Par ailleurs, cette fois dans le chapitre 7, j’ai avancé l’idée que le premier degré de différenciation (certainement pas de fracture) civilisationnelle serait sans doute d’opposer, à partir de l’Ancien Monde, l’Occident et l’Asie. Le premier s’est largement diffusé outre-mer avec l’aventure européenne des XVIe-XXe siècles, s’étendant dans toute l’Amérique et l’Océanie au point de marginaliser, quels que soient les efforts mémoriels actuels, les sociétés premières. Cet ensemble occidental est marqué par les paradigmes des religions révélées, y compris dans leurs versions de « sortie de la religion ». Le second hémisphère, n’ayant pas connu une diffusion similaire, peut garder l’expression continentale « Asie » qui a largement perdu aujourd’hui, dans les usages courants implicites, sa partie ouest (l’expression « Asie occidentale » s’est effacée devant le « Moyen-Orient », voire le « Golfe »), qu’il est plus logique, dans la longue durée, de rapatrier dans l’hémisphère occidental. Ce vaste monde est façonné par tout un ensemble idéel dont le bouddhisme est la marque la plus étendue, mais auquel on peut rattacher également sa matrice hindouiste et l’ensemble des « sagesses » qui l’ont décliné.

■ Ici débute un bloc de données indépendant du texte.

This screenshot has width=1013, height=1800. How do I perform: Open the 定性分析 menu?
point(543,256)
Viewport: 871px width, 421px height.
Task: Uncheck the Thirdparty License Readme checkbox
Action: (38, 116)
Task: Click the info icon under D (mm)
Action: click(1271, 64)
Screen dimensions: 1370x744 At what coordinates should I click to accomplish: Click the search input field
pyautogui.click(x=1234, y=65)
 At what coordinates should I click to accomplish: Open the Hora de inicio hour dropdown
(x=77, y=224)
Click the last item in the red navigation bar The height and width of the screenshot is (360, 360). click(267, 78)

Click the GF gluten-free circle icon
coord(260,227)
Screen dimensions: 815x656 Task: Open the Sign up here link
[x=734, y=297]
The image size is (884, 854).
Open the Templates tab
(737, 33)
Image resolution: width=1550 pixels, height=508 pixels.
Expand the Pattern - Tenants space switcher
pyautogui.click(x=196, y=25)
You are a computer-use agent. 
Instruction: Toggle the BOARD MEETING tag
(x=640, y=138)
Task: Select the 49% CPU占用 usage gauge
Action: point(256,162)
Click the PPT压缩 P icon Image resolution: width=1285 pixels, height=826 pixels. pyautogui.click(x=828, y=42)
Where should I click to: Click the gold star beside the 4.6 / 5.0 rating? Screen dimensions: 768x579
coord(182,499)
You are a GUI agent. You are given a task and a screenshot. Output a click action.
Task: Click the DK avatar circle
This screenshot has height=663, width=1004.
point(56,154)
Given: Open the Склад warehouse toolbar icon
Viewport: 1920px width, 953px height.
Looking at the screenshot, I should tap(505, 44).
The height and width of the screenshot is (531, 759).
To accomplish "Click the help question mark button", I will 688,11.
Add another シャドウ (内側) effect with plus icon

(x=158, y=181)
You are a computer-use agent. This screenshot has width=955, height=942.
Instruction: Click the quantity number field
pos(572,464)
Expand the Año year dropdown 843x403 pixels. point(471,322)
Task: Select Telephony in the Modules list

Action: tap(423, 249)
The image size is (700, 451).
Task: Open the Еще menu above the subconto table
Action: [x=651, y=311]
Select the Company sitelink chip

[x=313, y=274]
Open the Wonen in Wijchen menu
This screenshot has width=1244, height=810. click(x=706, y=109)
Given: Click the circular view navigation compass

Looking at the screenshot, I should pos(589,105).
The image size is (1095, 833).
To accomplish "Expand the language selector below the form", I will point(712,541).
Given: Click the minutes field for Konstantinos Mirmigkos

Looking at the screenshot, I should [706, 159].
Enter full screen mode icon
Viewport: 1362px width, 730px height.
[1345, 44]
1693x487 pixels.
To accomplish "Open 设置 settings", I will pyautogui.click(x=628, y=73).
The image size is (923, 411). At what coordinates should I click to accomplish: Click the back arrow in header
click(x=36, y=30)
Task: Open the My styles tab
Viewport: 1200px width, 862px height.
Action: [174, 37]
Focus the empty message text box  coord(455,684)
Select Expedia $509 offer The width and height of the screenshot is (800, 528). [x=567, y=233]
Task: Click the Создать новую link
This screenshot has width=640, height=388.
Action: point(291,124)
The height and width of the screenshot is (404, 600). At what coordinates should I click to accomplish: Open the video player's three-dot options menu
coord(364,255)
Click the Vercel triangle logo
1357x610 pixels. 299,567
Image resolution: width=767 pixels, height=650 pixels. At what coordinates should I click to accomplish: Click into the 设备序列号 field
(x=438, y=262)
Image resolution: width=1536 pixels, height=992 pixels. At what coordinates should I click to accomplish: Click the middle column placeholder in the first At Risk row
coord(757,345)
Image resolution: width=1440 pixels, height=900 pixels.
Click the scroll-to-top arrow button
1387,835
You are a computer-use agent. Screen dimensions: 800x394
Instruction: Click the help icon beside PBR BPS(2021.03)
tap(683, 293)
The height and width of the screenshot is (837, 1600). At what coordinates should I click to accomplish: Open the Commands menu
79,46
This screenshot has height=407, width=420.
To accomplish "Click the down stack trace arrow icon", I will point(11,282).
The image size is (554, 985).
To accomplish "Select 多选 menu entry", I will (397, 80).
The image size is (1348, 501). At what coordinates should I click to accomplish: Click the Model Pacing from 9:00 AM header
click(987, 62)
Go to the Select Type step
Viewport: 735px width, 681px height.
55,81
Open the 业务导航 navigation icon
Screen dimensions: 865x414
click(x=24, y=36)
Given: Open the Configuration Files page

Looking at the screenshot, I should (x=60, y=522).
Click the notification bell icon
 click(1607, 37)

Je n’ai, bien sûr, aucune illusion sur l’évidence de ce double découpage (Nord/Sud + Occident/Asie). On ne peut que voir immédiatement une foule d’exceptions, de réfutations à partir de sociétés qui ne rentrent pas dans ces cases grossières. Mais, puisque le début de cette conclusion est un appel à la discussion, voilà une petite contribution au débat. Proposons à la discussion civique, car il s’agit bien d’une question de citoyen du Monde, d’autres métagéographies simples pour dire l’écoumène et faisons au mieux, sans laisser le mort saisir le vif !

Petite métagéographie amusante, pour la chute : un Occident divisé en Nord et Sud – ce qui n’est pas le cas de l’Asie –, ne serait-ce pas retrouver le schéma de la mappemonde médiévale divisée en trois (cfchapitre 6) avec une grande Asie et deux autres parties séparées par la Méditerranée, qu’on appelle donc « T dans O » ? Conjonction formelle qui force évidemment beaucoup le trait, mais qui rappelle aussi que l’Europe a dessiné et tissé simultanément le Monde et qu’on n’a pas fini d’en retrouver les séquelles.